Os ministros das Finanças do G7, grupo formado por sete dos países mais ricos do mundo, disseram na semana passada que tentariam lembrar aos Estados Unidos liderados por Trump a necessidade de ter aliados na economia mundial porque "a ideia não é iniciar uma guerra comercial".

No entanto, se "um poder amplo e muito forte for usado", a Europa vai considerar rapidamente sua resposta.

No passado, a União Europeia impôs tarifas sobre produtos americanos icônicos, como motocicletas Harley Davidson, uísque Bourbon e jeans Levi's, em resposta aos impostos dos EUA sobre aço e alumínio.

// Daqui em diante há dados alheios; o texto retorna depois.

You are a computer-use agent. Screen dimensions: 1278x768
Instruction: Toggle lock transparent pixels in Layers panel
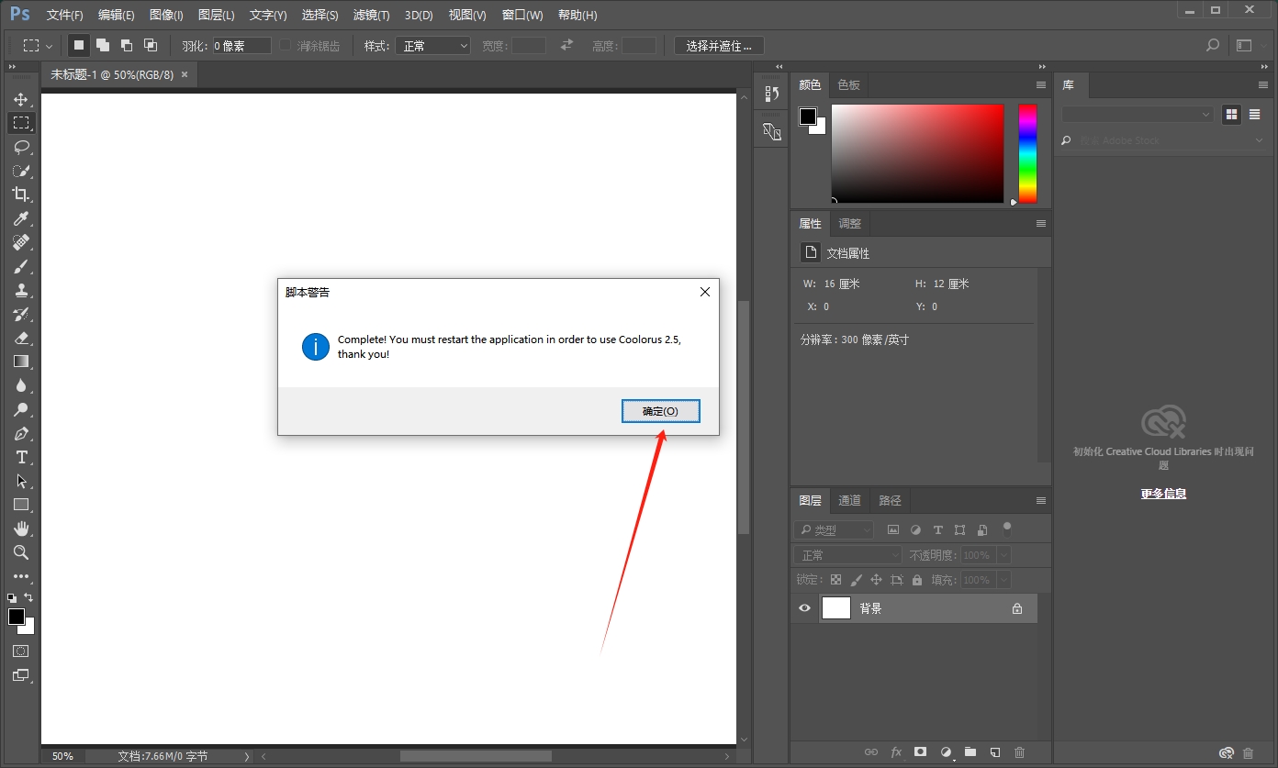835,579
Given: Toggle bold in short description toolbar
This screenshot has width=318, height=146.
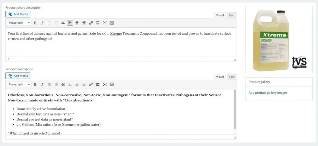Looking at the screenshot, I should point(35,23).
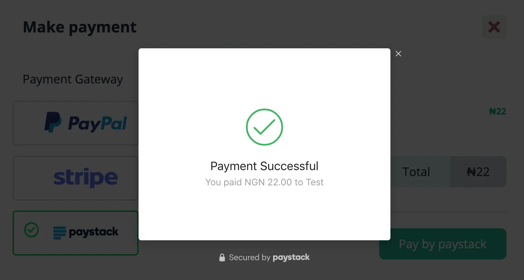Click the bold paystack brand name in footer
The image size is (524, 280).
[291, 257]
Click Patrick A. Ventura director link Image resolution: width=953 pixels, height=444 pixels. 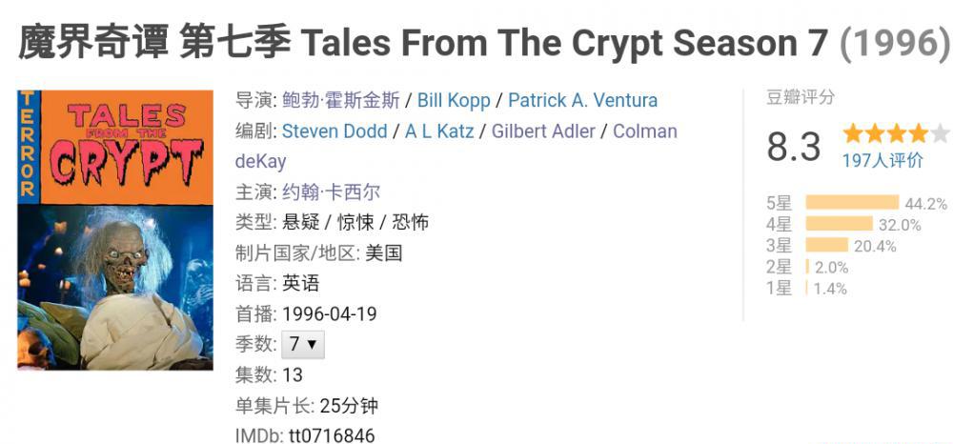[582, 100]
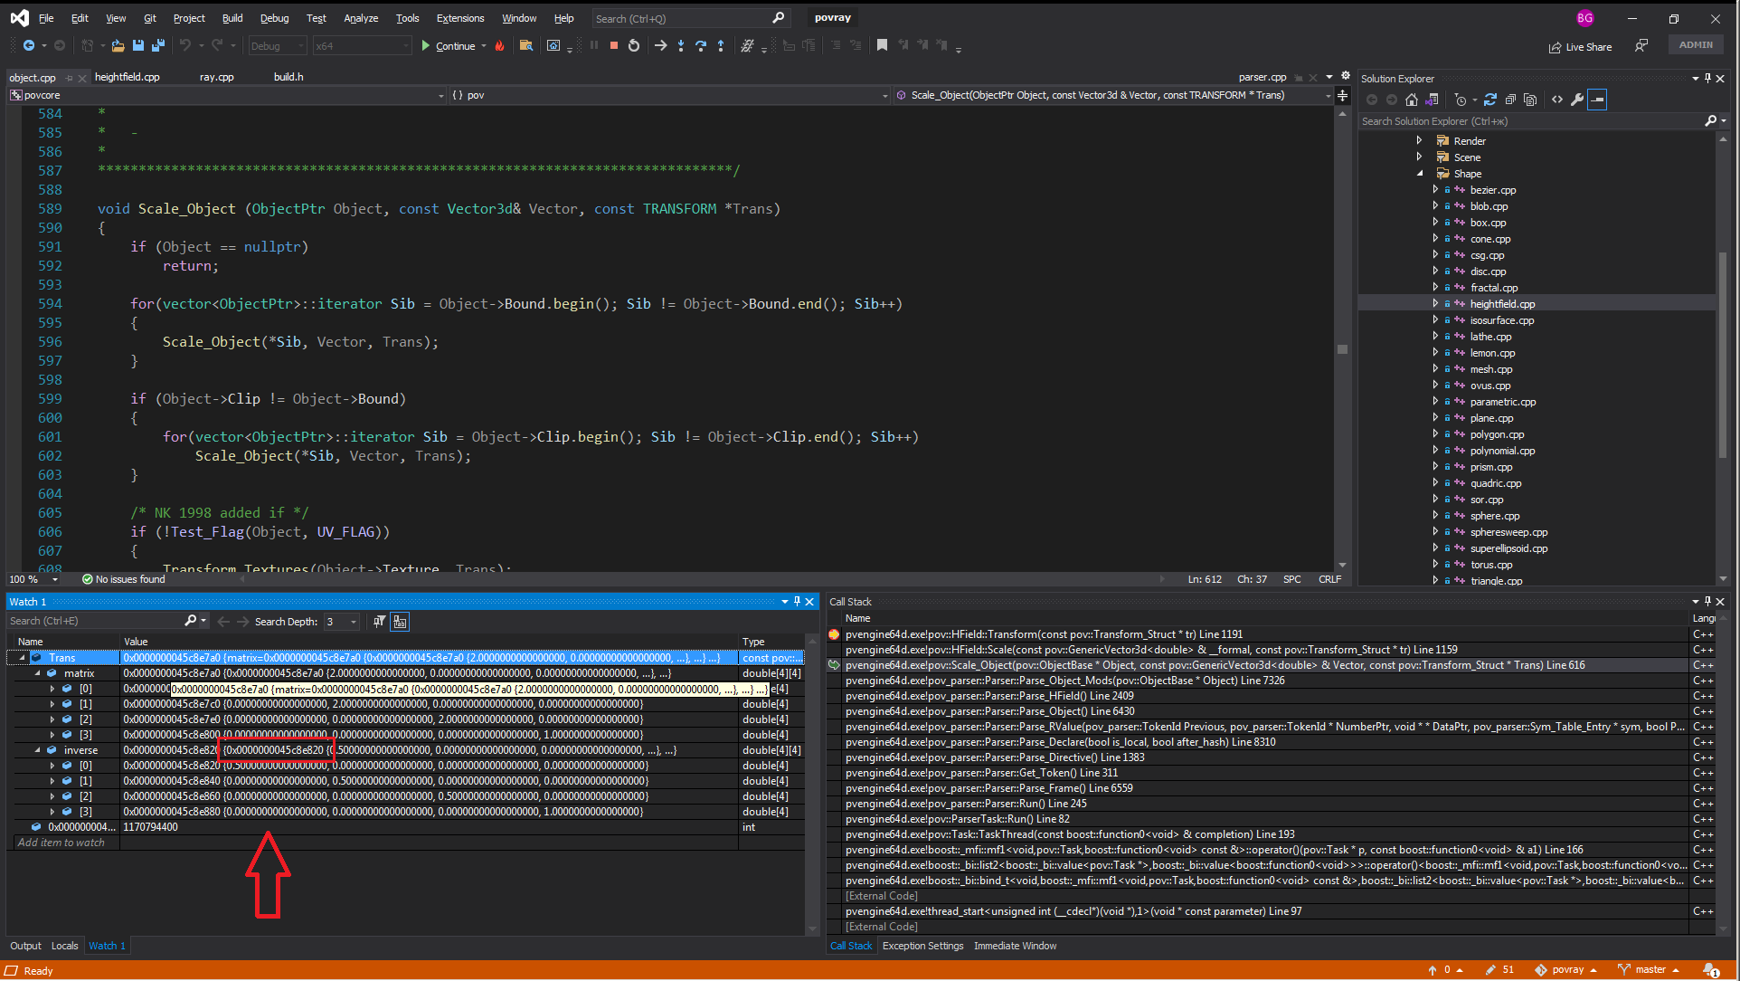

Um representante de um importante Banco Central da zona do euro disse que as tarifas dos EUA, por si só, "não seriam inflacionárias na Europa, mas isso depende de qual vai ser a reação da Europa".

No mês passado, o Fundo Monetário Internacional (FMI) disse que uma grande guerra comercial poderia afetar a economia mundial em 7%, o equivalente ao tamanho das economias francesa e alemã juntas.

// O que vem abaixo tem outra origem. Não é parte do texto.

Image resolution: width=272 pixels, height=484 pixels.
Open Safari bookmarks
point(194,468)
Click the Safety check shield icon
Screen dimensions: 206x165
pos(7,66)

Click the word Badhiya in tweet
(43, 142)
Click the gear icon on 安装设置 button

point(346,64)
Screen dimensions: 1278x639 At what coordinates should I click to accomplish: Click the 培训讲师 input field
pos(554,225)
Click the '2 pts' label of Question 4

Há questões importantes para o governo britânico sobre onde exatamente o Reino Unido pós-Brexit (saída da União Europeia) deve se posicionar em uma plausível — se não certa — guerra comercial transatlântica.

Até o momento, o movimento do Reino Unido tem sido de se aproximar do bloco europeu, inclusive no que se refere a padrões alimentares e agrícolas. Isso dificultaria muito um acordo comercial fechado com os EUA.

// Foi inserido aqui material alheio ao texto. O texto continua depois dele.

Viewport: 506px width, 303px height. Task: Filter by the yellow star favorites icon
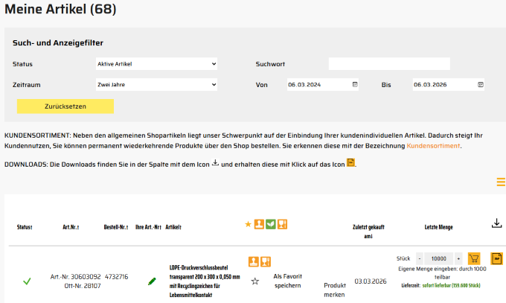pos(247,223)
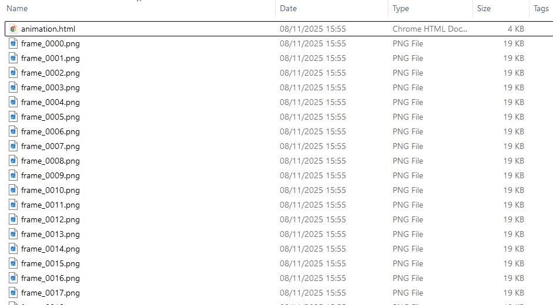Select the file icon for frame_0012.png
This screenshot has height=305, width=553.
tap(14, 219)
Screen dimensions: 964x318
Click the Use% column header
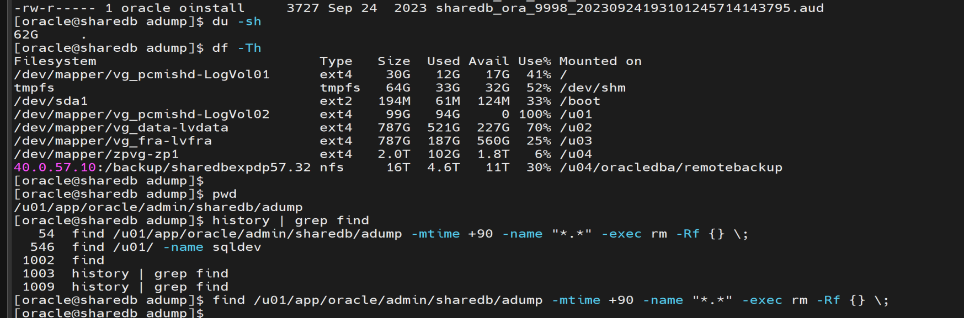tap(534, 61)
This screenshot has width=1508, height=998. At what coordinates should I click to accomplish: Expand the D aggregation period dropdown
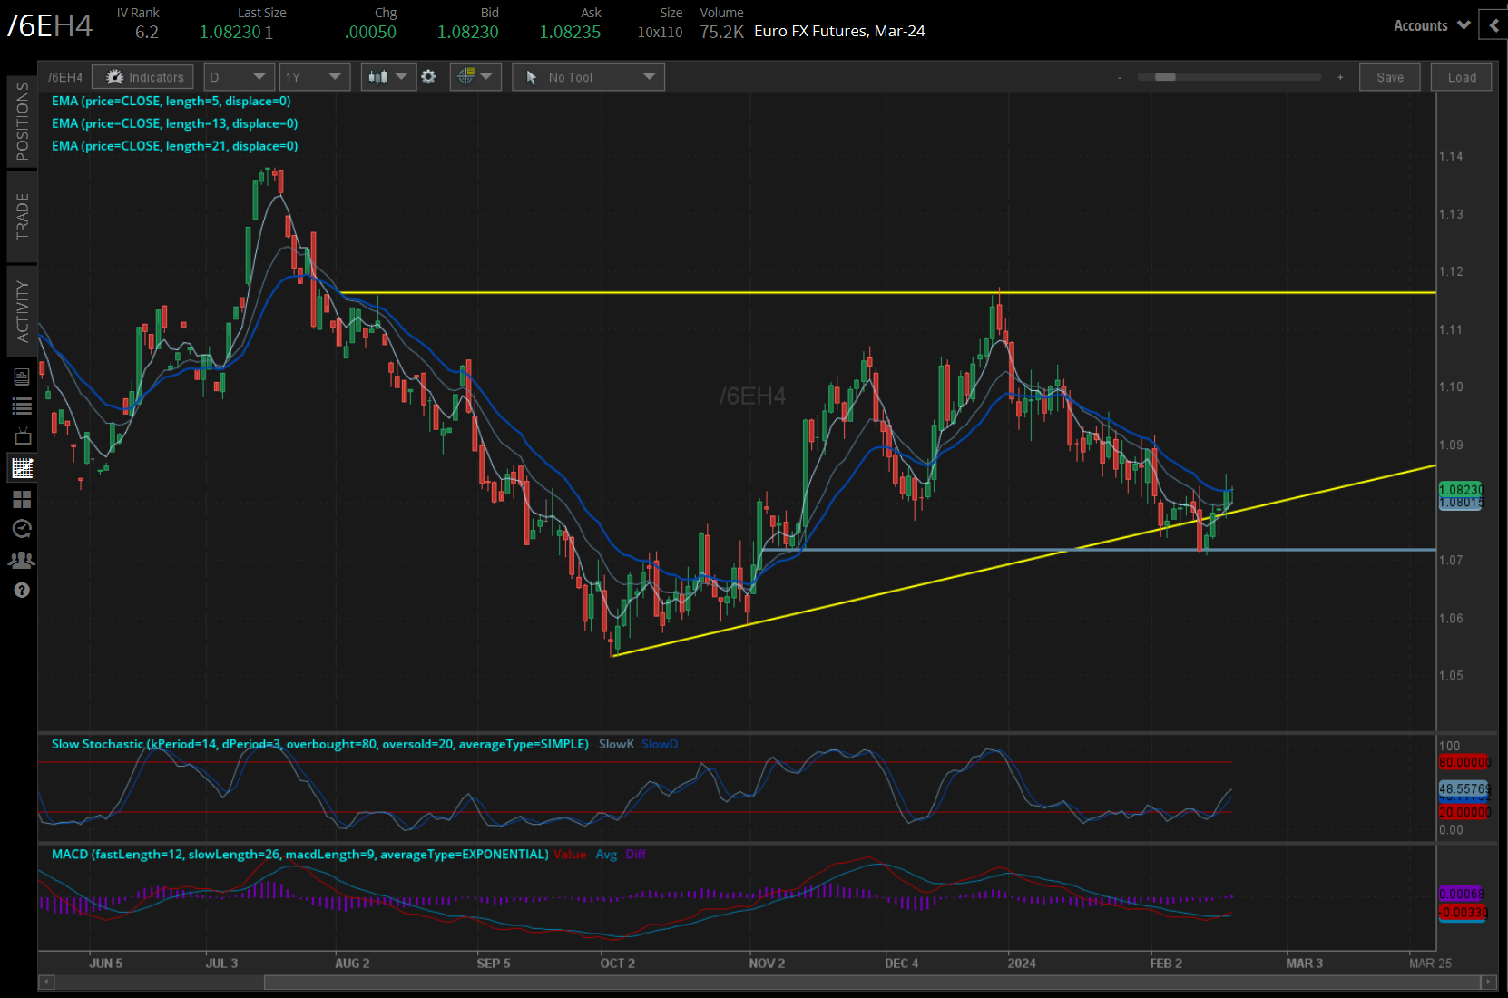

O governo Biden não estava interessado em um acordo desse tipo. O principal negociador comercial de Trump, Bob Lighthizer, ainda muito influente, chegou a dizer que a suposição de que o Reino Unido permaneceria próximo à União Europeia para ajudar suas próprias empresas o impediu de buscar um acordo.

"Eles são um parceiro comercial muito maior para vocês do que nós", ele me disse em uma entrevista.

O Reino Unido poderia tentar se manter neutro, mas teria dificuldades para evitar o fogo cruzado, especialmente no que diz respeito ao comércio de produtos farmacêuticos e de automóveis.

A retórica do governo do Reino Unido sugere que ele poderia tentar ser um pacificador nas guerras comerciais globais, mas será que alguém o ouviria?

Os britânicos poderiam escolher um lado, tentando ficar isentos das tarifas mais gerais de Trump.

Os diplomatas foram encorajados por conselheiros econômicos mais pragmáticos em relação ao presidente eleito, que sugeriram que aliados amistosos poderiam conseguir um acordo melhor.

Ou será que o mundo se beneficiaria mais se o Reino Unido unisse forças com a União Europeia para evitar a aplicação de tais tarifas comerciais?

Longe dos EUA, que tal servir de exemplo para o resto do mundo?

Se a maior economia do mundo está recorrendo ao protecionismo em massa, será difícil persuadir muitas economias menores a não fazerem o mesmo.

Tudo isso está em aberto. As advertências de Trump podem ser levadas a sério. Nada é certo, mas é assim que as guerras comerciais podem começar.